Zweigenbaum P, Jacquemart P, Grabar N, Habert B
DIAM Service d'Informatique Médicale, Assistance Publique, Hôpitaux de Paris, Département de Biomathématiques, Université Paris 75634 Paris Cedex 13, France.
Stud Health Technol Inform. 2001;84(Pt 1):290-4.
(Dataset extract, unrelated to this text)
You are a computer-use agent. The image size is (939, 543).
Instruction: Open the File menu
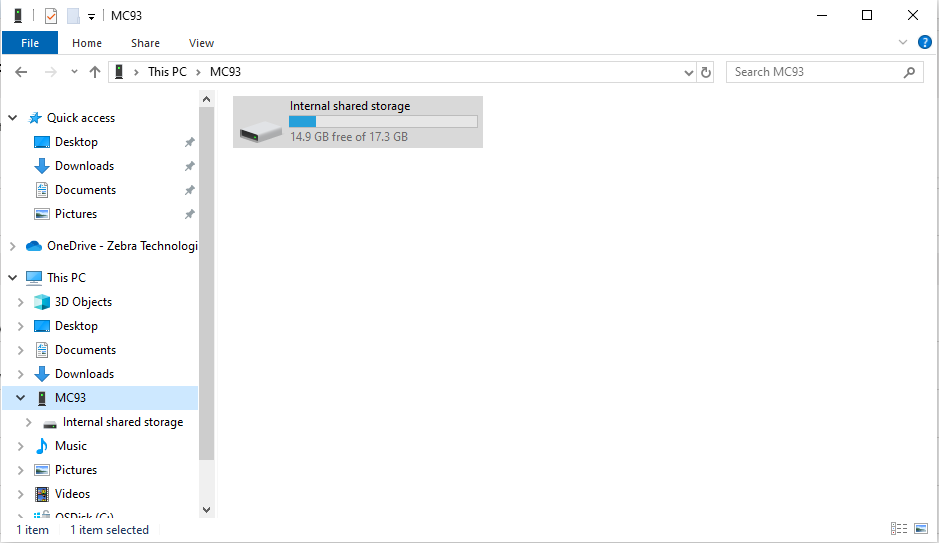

Medical language processing has focused until recently on a few types of textual documents. However, a much larger variety of document types are used in different settings. It has been showed that Natural Language Processing (NLP) tools can exhibit very different behavior on different types of texts. Without better informed knowledge about the differential performance of NLP tools on a variety of medical text types, it will be difficult to control the extension of their application to different medical documents. We endeavored to provide a basis for such informed assessment: the construction of a large corpus of medical text samples. We propose a framework for designing such a corpus: a set of descriptive dimensions and a standardized encoding of both meta-information (implementing these dimensions) and content. We present a proof of concept demonstration by encoding an initial corpus of text samples according to these principles.
直到最近,医学语言处理一直集中在少数几种文本类型上。然而,在不同的环境中使用的文档类型要多得多。研究表明,自然语言处理(NLP)工具在不同类型的文本上可能表现出非常不同的行为。如果没有关于NLP工具在各种医学文本类型上的差异性能的更充分信息,将难以控制其应用扩展到不同的医学文档。我们努力为这种明智的评估提供一个基础:构建一个大型医学文本样本语料库。我们提出了一个设计这样一个语料库的框架:一组描述性维度以及元信息(实现这些维度)和内容的标准化编码。我们根据这些原则对文本样本的初始语料库进行编码,给出了一个概念验证演示。